*THE TASK*.
Every record here should be printed again exactly.

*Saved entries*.
------------------------------------------------------------
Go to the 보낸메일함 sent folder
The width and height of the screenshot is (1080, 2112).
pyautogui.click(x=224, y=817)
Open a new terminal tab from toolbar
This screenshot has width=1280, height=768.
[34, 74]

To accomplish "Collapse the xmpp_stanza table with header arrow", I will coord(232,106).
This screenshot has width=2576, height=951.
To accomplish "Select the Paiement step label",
------------------------------------------------------------
*RESULT FOR THIS TASK*.
Go to the 보낸메일함 sent folder
The width and height of the screenshot is (1080, 2112).
pyautogui.click(x=224, y=817)
Open a new terminal tab from toolbar
This screenshot has width=1280, height=768.
[34, 74]

To accomplish "Collapse the xmpp_stanza table with header arrow", I will coord(232,106).
This screenshot has width=2576, height=951.
To accomplish "Select the Paiement step label",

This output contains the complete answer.